The definition of spouse in section 2 of WESA reads:

(1) Unless subsection (2) applies, 2 persons are spouses of each other for the purposes of this Act if they were both alive immediately before a relevant time and

(a) they were married to each other, or (b) they had lived with each other in a marriage-like relationship for at least 2 years.

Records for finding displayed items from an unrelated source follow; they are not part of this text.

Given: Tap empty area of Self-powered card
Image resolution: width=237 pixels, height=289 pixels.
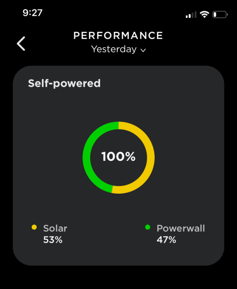Looking at the screenshot, I should [x=184, y=129].
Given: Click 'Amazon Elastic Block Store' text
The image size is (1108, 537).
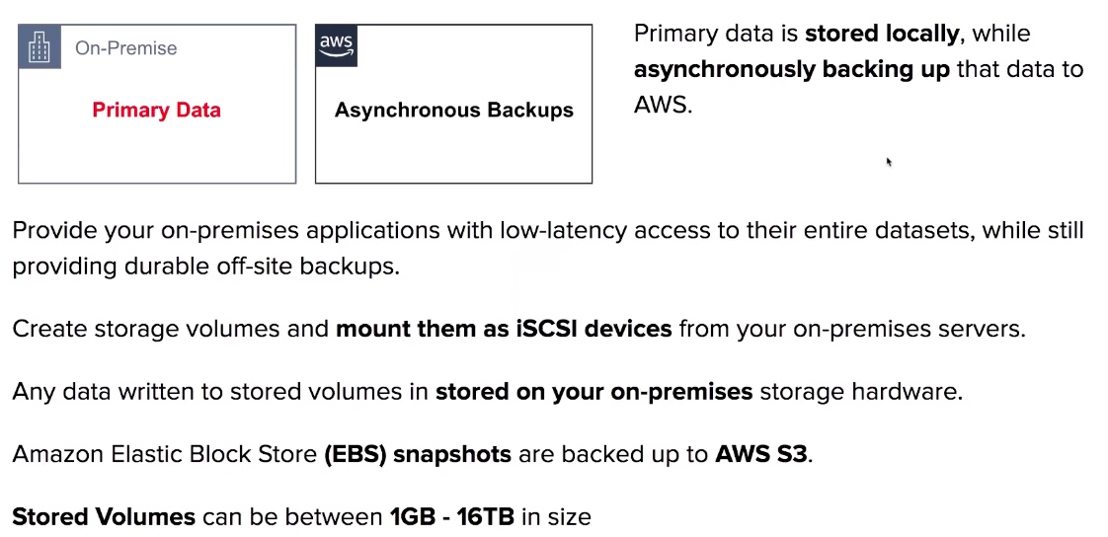Looking at the screenshot, I should point(165,454).
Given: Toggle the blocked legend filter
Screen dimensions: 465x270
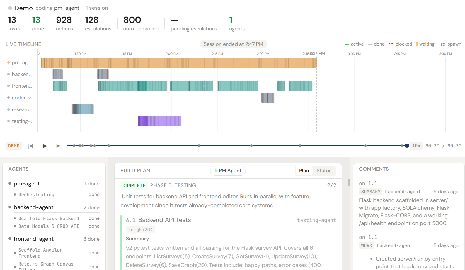Looking at the screenshot, I should click(x=401, y=44).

(2) Two persons cease being spouses of each other for the purposes of this Act if, (a) in the case of a marriage, an event occurs that causes an interest in family property, as defined in Part 5 [Property Division] of the Family Law Act, to arise, or (b) in the case of a marriage-like relationship, one or both persons terminate the relationship.

(2.1) For the purposes of this Act, spouses are not considered to have separated if, within one year after separation, (a) they begin to live together again and the primary purpose for doing so is to reconcile, and (b) they continue to live together for one or more periods, totalling at least 90 days.

(3) A relevant time for the purposes of subsection (1) is the date of death of one of the persons unless this Act specifies another time as the relevant time.

NOTE: See Gosbjorn v Hadley 2008 BCSC 219 for a list of factors used by the courts to determine if there is a marriage-like relationship. More recently, see the discussion in Connor Estate, 2016 BCSC 1934.
NOTE: In BH v JH, 2015 BCSC 1551, the BC Supreme Court varied the husband’s will so that the wife, who was separated from but who has not divorced the husband, was entitled to part of the husband’s estate. This significantly deviated from what the wife would have received if they had divorced immediately before the husband’s death.

C. Exclusion of Potential Beneficiaries

A will-maker who wishes to exclude a spouse or child should state precisely why the person is being “disinherited,” or why they are less than “adequately” provided for. LSLAP’s policy is not to draft a will where the will-maker wishes to exclude a spouse or child, or unevenly divide the assets between children. Such clients should be referred to a private lawyer unless the supervising lawyer gives approval.

As per section 60 of WESA, the court is not bound by the will-maker’s decision and reasons but may consider them. Therefore, the will-maker is not assured of success in their attempt to exclude or less than adequately provide for a spouse or child. For more detail, see above: Section VI.A: Application Under the Act.

The chances of the will-maker’s will being upheld will be greater if the will-maker provides reasonable and rational reasons for the exclusion'. For example, where the will-maker has already given the person substantial benefits during their lifetime, where the reason is based upon the person’s character, or on the relationship between the will-maker and the potential claimant, the court will be more likely to uphold the will-maker’s wishes.